Scrolling down a little, we see that it calls resolve_socket_addr, which is defined a bit further up. It again calls lookup_host, which seems to just be a stub of some sort:

use sys_common::net as net_imp;
// ...
pub fn lookup_host(host: &str) -> io::Result<LookupHost> {
    net_imp::lookup_host(host).map(LookupHost)
}

That’s not very helpful. It’s time we go explore the rust GitHub repository. There’s a lot of stuff here, but let’s just try to take the fast path to what we’re looking for. The use sys_common::net gives us a starting point: use statements like these inside the standard library are using other modules from the standard library, which lives in src/libstd. And how about that, right there there’s a little sys_common subdirectory. Let’s open that up. And then we want net.rs, because that’s the module the lookup_host function was using.

(At this point, it’s worth noting that I’ve cheated a little. Since my fix for this bug has now landed, if you actually follow the path on GitHub, you’ll see the new version of net.rs. If you want to see what I saw, click the linked net.rs above instead.)

So, lookup_host calls c::getaddrinfo, and then returns Ok. There’s a call to cvt_gai in there suffixed with a ?, which I assume deals with the case where the lookup fails, but let’s ignore that for a second. There’s no call to res_init here. This means that unless the application calls res_init itself, it will simply never get to use the internet. That’s pretty sad. Let’s fix that!

The most straightforward fix is to just call res_init directly from our application if connect fails. But, in order to do that, we, well, need to be able to call res_init. res_init is a function in libc (at least on UNIX-like systems), so the place to look would be the Rust libc crate. If you look today, there is a res_init function in libc, but this was not the case when I looked. So, time to file a pull request!

The libc README clearly states the process for adding an API, and it basically comes down to “add a function to src/unix/mod.rs, submit, and then fix failing tests”. It turns out that res_init is actually somewhat funky as far as libc functions go, so it took quite a bit of digging to get it right on all the UNIX-y platforms that libc supports. But with the aid of the amazing Alex Crichton, green checkmarks eventually started appearing, and PR#585 landed (if you want to know what the process is like, I encourage you to read through the comments there).

Okay, so we now have libc::res_init, which means we can fix our application by adding a dependency on libc and calling the function manually after each failed connection attempt. While this would work, it doesn’t feel particularly elegant. And what about other people who will inevitably also run into the same issue? No, we can to better. Time to fix Rust!

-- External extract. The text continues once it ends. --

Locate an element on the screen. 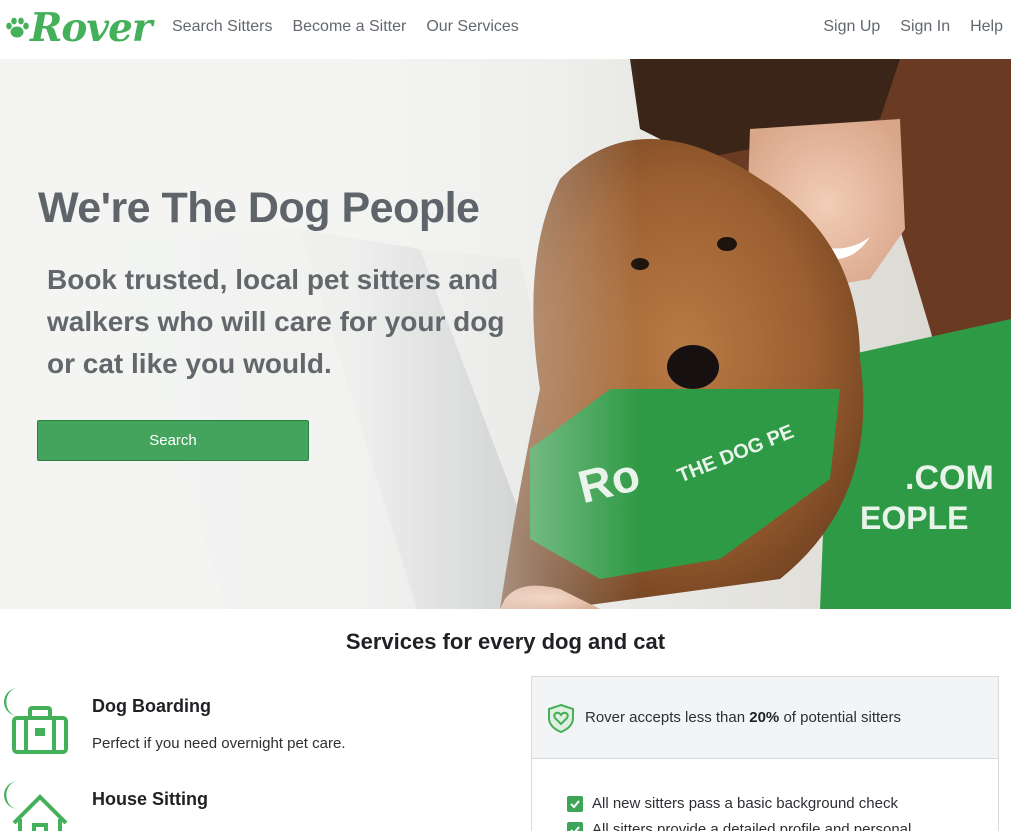 This screenshot has height=831, width=1011. service-description: Perfect if you need overnight pet care. is located at coordinates (219, 744).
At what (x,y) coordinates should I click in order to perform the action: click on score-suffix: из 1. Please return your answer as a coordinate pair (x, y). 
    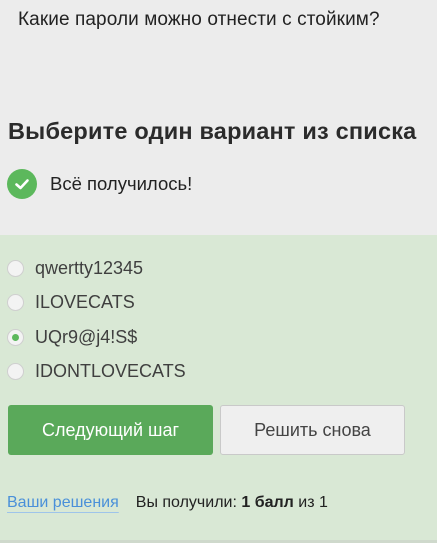
    Looking at the image, I should click on (313, 502).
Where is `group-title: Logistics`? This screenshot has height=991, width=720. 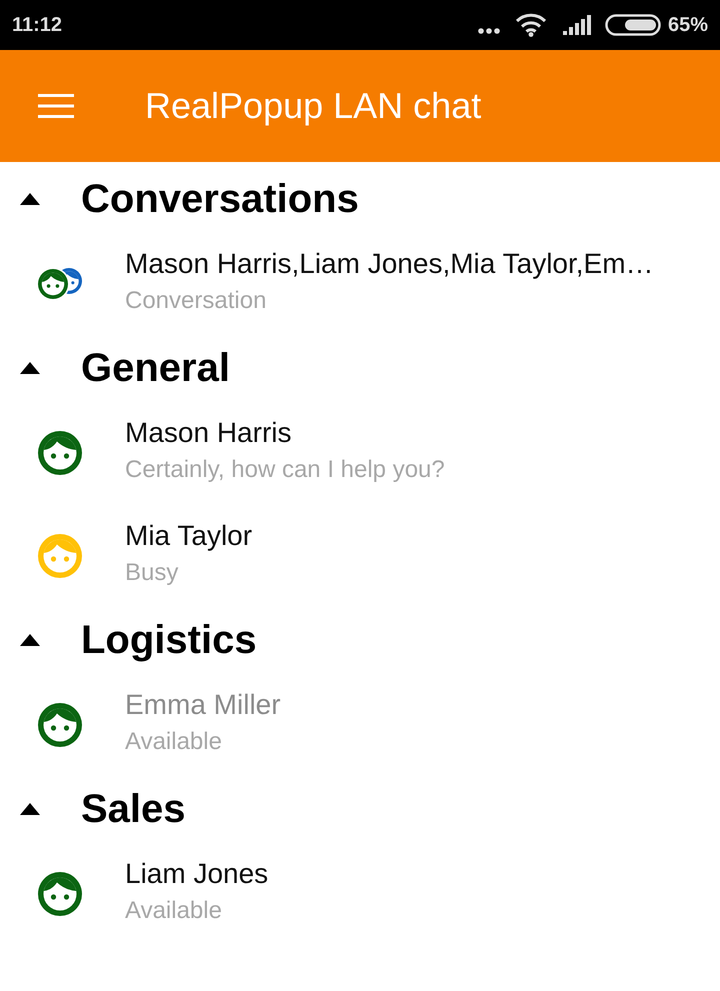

First, I filed #41570, an issue outlining the issue, giving much of the same reasoning and examples that I’ve given in this post. I actually did that before my libc PR, but that’s sort of beside the point. I then asked for opinions about what the best place to implement the fix would be, suggesting the lookup_host function we found above. Alex Crichton responded (again!), and PR#41582 was born. I’ll spare you some of the details (read the comments if you want them), but two primary changes were needed:

It took a few iterations to get the kinks ironed out, and all os targets to be happy, but on May 5th at 5:35pm, the Rust build system accepted and merged my PR! A few hours later, at midnight UTC, a new nightly release of Rust was published, which included my fix. After a quick rustup update and a recompile, buzz now works correctly without any changes to the code! Yay progress!

Hopefully this post has given some insight into what is involved in making a contribution to the Rust standard library, and may give you some pointers to what you might do if you find something you would like to fix in Rust! It doesn’t even have to involve coding — the Rust team would love documentation changes too. Happy hacking!